Exercise: Starting at the line with "Instruction: Click the document" and going on through the line with "This screenshot has height=426, width=673.", reproduce each line in the records below exactly and nothing more.

Records provided section start

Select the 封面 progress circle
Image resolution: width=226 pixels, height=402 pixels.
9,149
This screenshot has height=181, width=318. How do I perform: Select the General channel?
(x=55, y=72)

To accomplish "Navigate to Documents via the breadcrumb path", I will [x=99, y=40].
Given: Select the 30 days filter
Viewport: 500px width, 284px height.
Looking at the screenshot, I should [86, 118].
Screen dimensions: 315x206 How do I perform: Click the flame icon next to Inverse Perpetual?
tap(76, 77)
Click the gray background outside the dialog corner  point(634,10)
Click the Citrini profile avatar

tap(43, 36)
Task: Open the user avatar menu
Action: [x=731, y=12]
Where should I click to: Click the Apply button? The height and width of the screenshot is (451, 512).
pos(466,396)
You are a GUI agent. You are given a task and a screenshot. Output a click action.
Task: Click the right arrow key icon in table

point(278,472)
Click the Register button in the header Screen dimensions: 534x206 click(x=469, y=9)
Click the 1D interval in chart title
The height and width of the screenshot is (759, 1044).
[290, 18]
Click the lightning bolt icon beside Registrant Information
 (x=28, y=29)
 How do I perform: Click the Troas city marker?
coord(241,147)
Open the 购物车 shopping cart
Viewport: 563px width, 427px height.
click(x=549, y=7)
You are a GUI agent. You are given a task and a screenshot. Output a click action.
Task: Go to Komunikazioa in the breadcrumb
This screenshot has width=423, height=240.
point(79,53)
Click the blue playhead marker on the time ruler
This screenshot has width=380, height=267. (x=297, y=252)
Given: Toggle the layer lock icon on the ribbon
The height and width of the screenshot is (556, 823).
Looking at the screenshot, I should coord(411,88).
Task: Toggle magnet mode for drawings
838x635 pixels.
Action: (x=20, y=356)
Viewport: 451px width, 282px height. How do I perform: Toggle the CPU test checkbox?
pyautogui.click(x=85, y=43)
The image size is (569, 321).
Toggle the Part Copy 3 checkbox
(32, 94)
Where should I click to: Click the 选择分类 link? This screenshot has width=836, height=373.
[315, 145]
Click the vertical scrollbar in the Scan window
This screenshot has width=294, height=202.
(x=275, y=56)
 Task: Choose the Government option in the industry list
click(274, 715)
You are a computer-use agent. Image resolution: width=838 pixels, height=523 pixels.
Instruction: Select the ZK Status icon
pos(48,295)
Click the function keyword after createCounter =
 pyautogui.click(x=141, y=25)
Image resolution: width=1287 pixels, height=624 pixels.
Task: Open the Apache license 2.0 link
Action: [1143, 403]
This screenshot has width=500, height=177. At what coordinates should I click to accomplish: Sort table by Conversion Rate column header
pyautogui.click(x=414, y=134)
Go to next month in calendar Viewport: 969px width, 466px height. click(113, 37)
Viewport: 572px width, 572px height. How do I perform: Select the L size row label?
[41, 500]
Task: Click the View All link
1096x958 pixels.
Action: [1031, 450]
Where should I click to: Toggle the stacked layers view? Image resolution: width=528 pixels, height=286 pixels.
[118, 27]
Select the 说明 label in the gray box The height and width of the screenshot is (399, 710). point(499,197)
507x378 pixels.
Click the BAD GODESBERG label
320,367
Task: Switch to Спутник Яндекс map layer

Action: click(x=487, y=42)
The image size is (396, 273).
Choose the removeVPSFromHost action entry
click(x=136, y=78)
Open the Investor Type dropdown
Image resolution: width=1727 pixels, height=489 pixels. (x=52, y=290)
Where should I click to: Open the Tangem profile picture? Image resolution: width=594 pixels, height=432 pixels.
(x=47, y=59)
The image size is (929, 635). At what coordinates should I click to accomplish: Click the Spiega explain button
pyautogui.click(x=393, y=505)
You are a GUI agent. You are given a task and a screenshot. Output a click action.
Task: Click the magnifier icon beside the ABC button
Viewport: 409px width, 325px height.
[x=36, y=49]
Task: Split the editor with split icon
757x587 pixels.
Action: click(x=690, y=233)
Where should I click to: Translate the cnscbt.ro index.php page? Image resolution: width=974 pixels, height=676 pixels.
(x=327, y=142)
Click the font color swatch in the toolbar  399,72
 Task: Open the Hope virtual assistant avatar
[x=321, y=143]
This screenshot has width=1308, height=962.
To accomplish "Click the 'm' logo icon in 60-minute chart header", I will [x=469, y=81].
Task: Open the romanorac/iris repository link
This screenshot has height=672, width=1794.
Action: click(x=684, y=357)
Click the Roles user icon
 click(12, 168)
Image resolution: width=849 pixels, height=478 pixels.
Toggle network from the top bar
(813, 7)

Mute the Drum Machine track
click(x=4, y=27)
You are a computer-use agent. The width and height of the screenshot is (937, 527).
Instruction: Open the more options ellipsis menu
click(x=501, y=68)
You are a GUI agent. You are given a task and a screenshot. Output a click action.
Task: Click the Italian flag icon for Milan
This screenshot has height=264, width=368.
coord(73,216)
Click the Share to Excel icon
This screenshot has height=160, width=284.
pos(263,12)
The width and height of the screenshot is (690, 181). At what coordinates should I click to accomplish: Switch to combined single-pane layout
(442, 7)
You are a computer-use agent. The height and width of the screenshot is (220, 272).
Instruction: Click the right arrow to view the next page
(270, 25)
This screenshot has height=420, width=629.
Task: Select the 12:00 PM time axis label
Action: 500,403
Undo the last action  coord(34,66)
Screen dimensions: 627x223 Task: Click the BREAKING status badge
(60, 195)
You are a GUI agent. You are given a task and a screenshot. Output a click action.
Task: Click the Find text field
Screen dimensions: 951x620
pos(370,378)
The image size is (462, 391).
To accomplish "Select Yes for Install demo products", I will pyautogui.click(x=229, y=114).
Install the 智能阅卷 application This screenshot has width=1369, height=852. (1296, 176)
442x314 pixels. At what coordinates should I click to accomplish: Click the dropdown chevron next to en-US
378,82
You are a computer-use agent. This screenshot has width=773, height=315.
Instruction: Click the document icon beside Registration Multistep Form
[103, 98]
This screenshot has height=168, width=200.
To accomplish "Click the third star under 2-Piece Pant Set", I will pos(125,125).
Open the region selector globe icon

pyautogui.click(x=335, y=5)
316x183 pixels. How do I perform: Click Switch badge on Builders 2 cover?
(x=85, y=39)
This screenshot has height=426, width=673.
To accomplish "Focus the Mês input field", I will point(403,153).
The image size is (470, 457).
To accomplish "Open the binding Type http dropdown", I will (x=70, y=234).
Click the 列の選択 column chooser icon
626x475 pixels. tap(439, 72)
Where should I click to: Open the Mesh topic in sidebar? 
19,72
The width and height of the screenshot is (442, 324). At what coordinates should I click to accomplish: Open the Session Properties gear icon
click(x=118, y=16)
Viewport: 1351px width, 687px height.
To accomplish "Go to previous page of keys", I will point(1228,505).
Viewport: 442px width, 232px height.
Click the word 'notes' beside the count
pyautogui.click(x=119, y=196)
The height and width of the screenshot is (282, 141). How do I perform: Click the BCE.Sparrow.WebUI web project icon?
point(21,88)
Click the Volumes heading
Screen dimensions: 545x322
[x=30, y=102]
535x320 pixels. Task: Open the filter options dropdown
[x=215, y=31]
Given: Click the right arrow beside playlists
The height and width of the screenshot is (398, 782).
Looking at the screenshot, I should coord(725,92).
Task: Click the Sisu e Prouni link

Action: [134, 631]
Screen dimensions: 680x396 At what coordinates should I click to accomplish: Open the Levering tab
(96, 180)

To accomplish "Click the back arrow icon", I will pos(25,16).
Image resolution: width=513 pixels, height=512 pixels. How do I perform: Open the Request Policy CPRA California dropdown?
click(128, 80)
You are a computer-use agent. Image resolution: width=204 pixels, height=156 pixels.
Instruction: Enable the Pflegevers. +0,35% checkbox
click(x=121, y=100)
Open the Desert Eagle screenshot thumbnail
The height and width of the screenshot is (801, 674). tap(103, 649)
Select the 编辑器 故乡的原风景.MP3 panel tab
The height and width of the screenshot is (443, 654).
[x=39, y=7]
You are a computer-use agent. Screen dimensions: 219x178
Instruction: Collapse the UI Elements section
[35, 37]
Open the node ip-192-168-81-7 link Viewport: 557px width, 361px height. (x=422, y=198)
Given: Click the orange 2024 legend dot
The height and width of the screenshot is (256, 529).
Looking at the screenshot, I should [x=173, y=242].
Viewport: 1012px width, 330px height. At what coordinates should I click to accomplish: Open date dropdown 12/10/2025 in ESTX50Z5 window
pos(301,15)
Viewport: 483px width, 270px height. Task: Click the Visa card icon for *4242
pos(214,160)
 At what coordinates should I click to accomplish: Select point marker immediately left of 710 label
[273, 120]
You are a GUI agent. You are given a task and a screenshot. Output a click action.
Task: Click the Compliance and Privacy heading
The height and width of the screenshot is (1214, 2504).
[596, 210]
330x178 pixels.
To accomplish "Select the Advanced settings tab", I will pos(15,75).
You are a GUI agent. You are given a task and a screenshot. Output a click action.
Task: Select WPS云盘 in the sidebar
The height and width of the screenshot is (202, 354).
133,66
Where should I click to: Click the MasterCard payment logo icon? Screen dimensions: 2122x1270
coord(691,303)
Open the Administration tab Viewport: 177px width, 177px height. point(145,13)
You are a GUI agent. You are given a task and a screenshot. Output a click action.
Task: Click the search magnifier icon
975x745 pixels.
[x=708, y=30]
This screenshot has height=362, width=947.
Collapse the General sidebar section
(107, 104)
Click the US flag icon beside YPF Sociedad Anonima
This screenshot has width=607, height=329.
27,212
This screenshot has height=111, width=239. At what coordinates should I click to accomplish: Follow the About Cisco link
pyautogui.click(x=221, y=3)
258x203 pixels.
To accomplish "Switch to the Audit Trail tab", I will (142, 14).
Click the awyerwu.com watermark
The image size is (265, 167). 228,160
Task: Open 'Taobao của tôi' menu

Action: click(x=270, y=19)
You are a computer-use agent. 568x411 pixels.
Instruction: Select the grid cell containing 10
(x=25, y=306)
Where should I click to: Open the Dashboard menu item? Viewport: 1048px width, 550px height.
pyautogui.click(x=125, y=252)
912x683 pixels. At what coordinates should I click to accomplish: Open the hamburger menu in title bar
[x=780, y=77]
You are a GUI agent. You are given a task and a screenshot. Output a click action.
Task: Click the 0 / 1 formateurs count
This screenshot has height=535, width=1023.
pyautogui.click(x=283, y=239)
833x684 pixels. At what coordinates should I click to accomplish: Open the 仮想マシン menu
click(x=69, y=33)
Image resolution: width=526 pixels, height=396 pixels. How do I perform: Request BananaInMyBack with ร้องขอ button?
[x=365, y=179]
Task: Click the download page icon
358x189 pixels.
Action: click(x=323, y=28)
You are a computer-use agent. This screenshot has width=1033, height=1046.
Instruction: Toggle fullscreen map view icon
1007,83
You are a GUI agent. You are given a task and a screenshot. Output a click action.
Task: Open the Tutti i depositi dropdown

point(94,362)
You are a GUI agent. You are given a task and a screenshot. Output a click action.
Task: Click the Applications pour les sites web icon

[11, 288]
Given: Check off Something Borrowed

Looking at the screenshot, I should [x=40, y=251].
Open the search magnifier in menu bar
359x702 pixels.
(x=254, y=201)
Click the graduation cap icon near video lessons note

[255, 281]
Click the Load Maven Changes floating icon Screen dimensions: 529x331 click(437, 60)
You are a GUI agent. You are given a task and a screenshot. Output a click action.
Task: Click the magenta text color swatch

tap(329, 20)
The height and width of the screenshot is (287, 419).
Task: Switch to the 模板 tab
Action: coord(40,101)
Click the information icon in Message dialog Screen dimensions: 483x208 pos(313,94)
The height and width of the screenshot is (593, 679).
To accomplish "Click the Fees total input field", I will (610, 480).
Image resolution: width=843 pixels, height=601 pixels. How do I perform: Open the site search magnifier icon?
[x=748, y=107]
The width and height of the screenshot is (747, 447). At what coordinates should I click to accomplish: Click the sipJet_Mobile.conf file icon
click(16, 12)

Records provided section end

Result below:
Instruction: Click the document icon beside Registration Multistep Form
[103, 98]
This screenshot has height=168, width=200.
To accomplish "Click the third star under 2-Piece Pant Set", I will pos(125,125).
Open the region selector globe icon

pyautogui.click(x=335, y=5)
316x183 pixels. How do I perform: Click Switch badge on Builders 2 cover?
(x=85, y=39)
This screenshot has height=426, width=673.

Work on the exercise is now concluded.